-- What you should do --
Your answer should hold only the line containing "1456x819 pixels. Task: Open" and each line that follows it in the listing, copied exactly.

-- Record extracts --
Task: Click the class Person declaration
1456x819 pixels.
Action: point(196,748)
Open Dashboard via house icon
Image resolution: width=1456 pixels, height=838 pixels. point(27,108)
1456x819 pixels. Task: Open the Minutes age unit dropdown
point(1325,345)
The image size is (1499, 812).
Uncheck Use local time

-- Your response --
1456x819 pixels. Task: Open the Minutes age unit dropdown
point(1325,345)
The image size is (1499, 812).
Uncheck Use local time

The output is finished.